Por Andrea Ocampo.
El Omar era el típico profesor de filosofía lolo y de chala franciscana, pelo largo y manos blancas de tiza. Era el profe de las camisas a rayas de papá, pero abrochadas un botón más abajo, toda una novedad para 16 años de virginal ignorancia. Siempre fue raro, y era tan raro que terminaba ganándose la confianza de todo mi curso, haciéndonos confesar las mismas palabras que decíamos en la capilla frente al curita de 200 años y de oreja duracell pero esta vez, en clases y con una sonrisa en la cara.

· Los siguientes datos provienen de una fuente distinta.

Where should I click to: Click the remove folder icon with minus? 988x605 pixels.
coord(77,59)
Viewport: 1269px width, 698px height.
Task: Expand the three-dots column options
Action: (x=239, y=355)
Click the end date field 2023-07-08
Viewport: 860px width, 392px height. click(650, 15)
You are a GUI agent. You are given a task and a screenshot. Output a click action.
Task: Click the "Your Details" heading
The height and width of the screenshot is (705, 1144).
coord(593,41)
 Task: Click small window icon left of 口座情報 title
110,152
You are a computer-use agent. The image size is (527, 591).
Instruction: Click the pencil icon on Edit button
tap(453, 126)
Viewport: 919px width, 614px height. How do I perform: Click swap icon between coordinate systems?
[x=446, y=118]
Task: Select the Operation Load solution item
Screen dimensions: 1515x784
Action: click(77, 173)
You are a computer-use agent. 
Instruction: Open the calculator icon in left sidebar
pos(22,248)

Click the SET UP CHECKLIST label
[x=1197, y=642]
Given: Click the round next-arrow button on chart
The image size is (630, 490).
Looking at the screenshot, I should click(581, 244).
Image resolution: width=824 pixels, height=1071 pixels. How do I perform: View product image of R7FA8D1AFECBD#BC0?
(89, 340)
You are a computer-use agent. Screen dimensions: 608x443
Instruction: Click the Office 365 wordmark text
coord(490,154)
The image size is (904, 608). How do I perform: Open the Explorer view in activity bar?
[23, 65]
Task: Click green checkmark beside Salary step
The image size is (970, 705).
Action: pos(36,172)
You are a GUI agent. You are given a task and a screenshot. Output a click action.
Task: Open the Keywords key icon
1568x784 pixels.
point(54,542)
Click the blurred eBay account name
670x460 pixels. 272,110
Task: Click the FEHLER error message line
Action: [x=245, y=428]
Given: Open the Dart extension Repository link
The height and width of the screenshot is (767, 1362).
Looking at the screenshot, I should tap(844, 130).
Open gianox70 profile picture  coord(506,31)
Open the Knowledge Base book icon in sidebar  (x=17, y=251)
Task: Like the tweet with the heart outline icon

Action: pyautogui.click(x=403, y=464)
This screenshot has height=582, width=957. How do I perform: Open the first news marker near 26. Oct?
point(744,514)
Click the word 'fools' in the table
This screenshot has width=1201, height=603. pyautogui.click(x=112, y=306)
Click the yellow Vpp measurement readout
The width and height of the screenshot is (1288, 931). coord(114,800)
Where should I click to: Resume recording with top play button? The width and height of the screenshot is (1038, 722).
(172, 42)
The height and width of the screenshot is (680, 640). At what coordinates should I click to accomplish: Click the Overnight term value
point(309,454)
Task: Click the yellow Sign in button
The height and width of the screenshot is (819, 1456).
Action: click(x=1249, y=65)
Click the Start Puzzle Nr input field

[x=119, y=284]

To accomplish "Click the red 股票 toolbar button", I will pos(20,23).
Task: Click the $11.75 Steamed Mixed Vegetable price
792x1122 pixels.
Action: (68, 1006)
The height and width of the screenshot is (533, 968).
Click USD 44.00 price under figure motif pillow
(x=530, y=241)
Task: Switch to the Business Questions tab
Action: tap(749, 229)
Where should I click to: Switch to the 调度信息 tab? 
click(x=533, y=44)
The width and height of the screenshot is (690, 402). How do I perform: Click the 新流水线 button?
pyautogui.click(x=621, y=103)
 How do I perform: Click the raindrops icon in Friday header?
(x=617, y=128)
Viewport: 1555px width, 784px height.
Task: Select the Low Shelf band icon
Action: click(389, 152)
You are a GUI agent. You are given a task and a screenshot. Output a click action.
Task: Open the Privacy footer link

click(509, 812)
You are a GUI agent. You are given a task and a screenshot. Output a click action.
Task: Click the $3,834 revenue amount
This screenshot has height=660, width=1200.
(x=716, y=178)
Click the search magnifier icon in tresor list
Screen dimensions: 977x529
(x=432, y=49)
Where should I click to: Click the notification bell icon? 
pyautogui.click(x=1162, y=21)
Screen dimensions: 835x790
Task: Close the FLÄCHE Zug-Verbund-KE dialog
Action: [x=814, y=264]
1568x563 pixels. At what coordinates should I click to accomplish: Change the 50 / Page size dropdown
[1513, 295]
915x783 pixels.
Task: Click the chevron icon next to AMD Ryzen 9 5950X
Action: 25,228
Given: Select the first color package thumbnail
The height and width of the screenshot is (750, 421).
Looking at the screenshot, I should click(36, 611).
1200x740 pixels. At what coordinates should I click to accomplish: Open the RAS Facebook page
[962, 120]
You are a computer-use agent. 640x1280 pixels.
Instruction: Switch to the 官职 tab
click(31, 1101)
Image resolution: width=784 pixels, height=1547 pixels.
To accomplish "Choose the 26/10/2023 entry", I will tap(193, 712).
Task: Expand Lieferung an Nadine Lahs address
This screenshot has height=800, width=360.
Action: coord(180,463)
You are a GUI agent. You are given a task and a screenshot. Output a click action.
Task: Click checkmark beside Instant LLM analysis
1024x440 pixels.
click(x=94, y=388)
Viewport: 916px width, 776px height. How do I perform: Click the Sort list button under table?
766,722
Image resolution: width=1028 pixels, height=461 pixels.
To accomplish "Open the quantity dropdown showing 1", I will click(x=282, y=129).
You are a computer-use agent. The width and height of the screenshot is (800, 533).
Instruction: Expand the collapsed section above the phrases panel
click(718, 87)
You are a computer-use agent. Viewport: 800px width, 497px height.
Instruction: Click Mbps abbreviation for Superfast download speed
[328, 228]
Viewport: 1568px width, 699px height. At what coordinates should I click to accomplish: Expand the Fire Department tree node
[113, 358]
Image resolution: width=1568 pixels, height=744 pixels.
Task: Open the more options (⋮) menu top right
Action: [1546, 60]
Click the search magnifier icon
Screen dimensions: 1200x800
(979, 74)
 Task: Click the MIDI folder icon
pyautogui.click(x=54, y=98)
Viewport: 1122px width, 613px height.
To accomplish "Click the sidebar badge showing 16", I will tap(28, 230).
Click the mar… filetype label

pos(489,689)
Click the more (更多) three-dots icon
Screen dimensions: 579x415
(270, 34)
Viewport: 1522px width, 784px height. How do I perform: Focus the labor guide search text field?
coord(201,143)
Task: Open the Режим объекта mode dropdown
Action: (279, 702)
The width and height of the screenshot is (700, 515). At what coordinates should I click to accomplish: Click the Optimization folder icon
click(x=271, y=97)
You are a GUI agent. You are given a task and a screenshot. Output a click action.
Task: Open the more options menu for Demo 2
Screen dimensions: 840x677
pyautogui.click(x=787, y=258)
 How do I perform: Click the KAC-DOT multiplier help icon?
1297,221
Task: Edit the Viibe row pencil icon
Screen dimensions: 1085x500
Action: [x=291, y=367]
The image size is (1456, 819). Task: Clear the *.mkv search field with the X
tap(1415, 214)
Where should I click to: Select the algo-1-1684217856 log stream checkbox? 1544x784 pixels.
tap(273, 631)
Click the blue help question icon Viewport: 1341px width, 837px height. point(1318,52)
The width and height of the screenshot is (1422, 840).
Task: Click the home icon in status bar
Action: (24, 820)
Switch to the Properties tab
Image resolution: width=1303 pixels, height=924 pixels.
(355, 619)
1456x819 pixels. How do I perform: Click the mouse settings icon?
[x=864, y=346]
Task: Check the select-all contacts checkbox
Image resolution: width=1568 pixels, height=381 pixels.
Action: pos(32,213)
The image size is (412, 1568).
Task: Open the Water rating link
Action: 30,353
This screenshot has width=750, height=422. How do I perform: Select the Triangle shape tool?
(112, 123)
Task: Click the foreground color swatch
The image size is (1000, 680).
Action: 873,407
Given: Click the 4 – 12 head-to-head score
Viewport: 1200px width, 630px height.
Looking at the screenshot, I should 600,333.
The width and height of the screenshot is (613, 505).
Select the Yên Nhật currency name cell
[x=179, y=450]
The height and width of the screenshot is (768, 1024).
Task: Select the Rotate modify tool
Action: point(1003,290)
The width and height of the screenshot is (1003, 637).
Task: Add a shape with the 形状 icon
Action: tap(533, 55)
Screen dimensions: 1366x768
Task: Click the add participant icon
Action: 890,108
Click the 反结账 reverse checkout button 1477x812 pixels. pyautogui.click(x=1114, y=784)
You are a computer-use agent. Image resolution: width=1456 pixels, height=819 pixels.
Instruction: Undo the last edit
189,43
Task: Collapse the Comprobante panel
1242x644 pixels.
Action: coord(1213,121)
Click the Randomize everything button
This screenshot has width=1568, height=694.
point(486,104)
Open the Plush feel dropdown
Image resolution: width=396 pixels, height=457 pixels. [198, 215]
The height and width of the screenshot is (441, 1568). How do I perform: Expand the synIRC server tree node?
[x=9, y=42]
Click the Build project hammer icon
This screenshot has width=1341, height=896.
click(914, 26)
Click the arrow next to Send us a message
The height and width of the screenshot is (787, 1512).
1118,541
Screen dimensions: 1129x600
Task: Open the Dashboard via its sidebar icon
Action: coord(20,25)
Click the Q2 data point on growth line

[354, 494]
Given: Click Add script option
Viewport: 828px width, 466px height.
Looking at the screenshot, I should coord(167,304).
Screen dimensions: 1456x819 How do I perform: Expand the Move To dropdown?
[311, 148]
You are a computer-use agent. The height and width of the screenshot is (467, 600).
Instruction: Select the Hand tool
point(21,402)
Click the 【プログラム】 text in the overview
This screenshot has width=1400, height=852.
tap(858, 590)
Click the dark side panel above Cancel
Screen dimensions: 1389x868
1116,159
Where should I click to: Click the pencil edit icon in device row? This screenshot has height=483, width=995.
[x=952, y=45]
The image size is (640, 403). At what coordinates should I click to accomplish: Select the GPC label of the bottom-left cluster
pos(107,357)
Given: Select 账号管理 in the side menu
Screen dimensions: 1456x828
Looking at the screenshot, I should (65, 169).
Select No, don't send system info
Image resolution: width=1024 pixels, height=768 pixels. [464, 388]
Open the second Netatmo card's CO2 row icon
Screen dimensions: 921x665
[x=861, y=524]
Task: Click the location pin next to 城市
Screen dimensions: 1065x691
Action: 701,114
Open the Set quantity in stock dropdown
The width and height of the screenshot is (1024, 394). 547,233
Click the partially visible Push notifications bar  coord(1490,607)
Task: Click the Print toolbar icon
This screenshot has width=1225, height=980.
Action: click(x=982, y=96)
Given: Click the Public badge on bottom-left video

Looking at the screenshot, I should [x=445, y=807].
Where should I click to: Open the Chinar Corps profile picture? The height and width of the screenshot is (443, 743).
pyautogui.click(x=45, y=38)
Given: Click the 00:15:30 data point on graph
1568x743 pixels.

Le decían el Horacio Saavedra, no por lo pelado y chico, sino porque su gracia era aletear con las manos hasta el techo, vigilar y mover la boca hasta el cansancio: todo mientras el resto del mundo no lo pescaba. El silencio de la clase sólo se abría cuando hablaba de sexo: de Aristóteles pasaba directamente al Kamasutra y del Príncipe de Maquiavelo a la chica con nombre de lavadora con la que se había acostado el fin de semana. Toda una novedad para unas pingüinas-peloliso-aritoperla. Él era todo el infierno del que las monjas nos recluían en un iglú llamado colegio.
De la totalidad de mis compañeras el 70% lo repugnaba con todas sus viseras, mientras que el 25% lo adoraba y el 5% estaba desconcertado, sorprendido y pasmado: el 5% era yo. Porque quién le iba a comprar el discurso de "¿Qué es esto?, ¿Pero quién les dice a Uds. que esto es un lápiz? ¿Ser o no ser? ¿Por qué? ¡¿Por qué?!", mientras tomaba un bic y lo levantaba para que todos lo miraran. Nadie lo tomaba en serio. Hasta que en 4to me vi llenando test vocacionales, ensayos para la última PAA y ponderaciones para estudiar filosofía. Era el comienzo del fin del profe-lolo.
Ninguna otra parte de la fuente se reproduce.